• _TASK BRIEF_
Once the line with "Image resolution: width=736" has been located in the records below, set down that line and all subsequent lines exactly, omitting the pictures.

Collected data entries
----
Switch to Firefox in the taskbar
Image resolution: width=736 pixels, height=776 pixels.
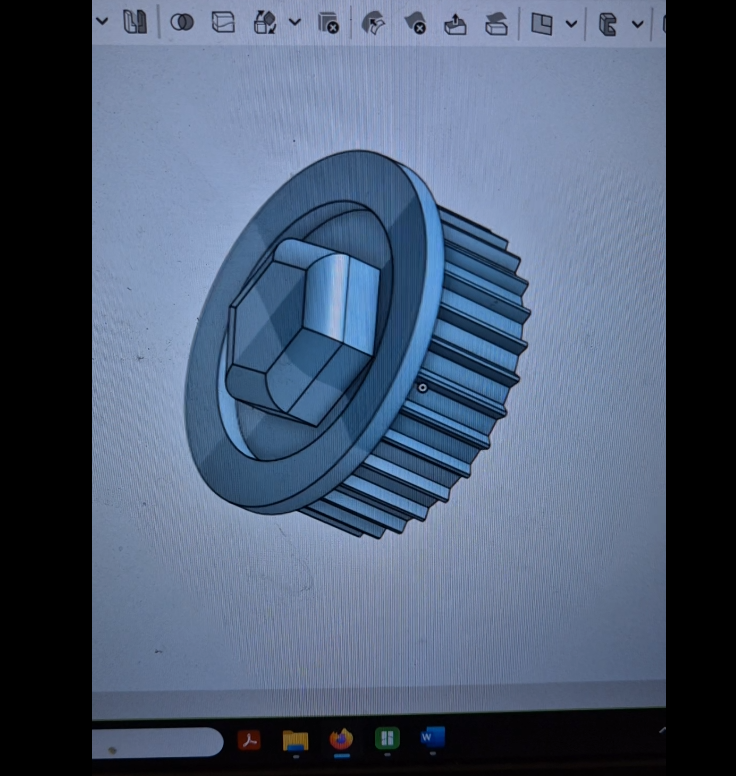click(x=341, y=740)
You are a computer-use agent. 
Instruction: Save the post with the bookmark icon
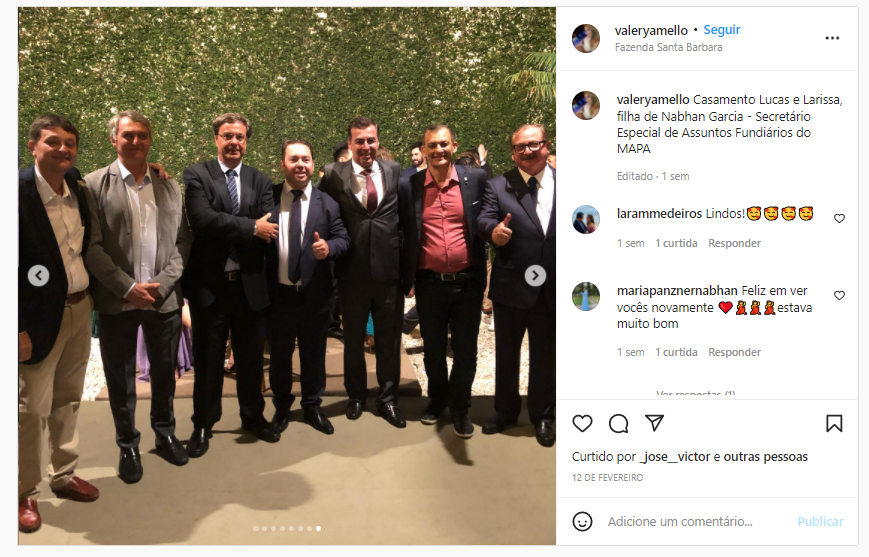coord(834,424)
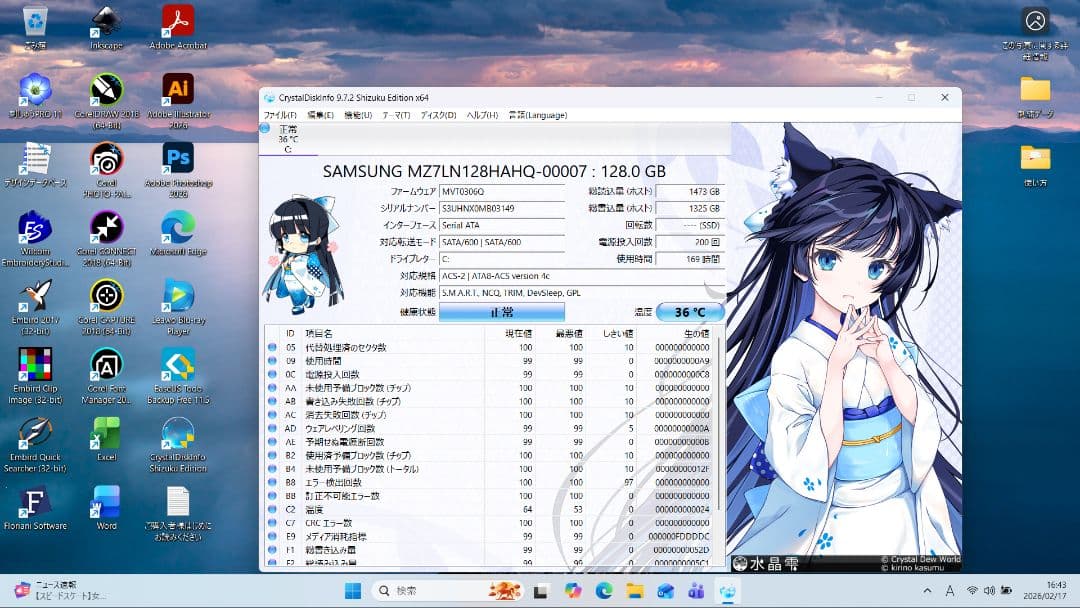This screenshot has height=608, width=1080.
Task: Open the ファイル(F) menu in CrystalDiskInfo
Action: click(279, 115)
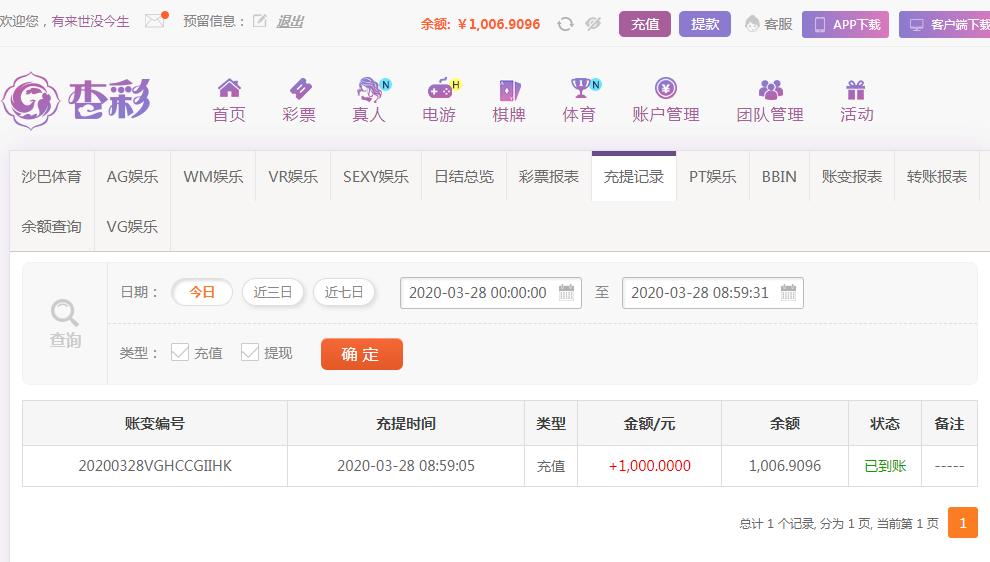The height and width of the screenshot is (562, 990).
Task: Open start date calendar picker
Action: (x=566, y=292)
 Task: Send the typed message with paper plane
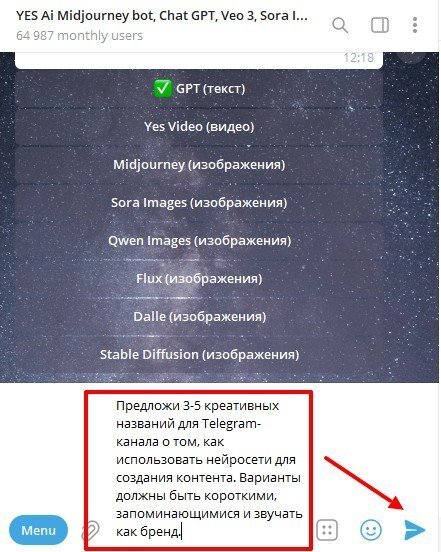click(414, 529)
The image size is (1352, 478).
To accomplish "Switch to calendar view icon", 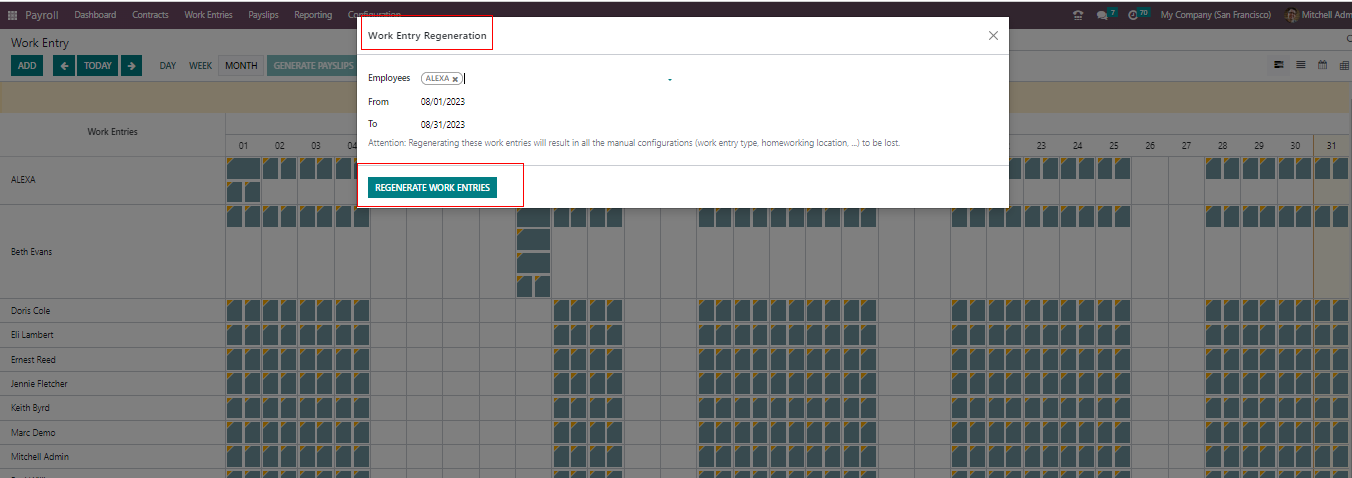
----
• _EXPECTED ANSWER_
Image resolution: width=736 pixels, height=776 pixels.
click(x=341, y=740)
You are a computer-use agent. 
Instruction: Save the post with the bookmark icon
coord(834,424)
This screenshot has height=608, width=1080.
Task: Open the ファイル(F) menu in CrystalDiskInfo
Action: click(279, 115)
The height and width of the screenshot is (562, 990).
Task: Open start date calendar picker
Action: (x=566, y=292)
 Task: Send the typed message with paper plane
click(414, 529)
The image size is (1352, 478).
To accomplish "Switch to calendar view icon", 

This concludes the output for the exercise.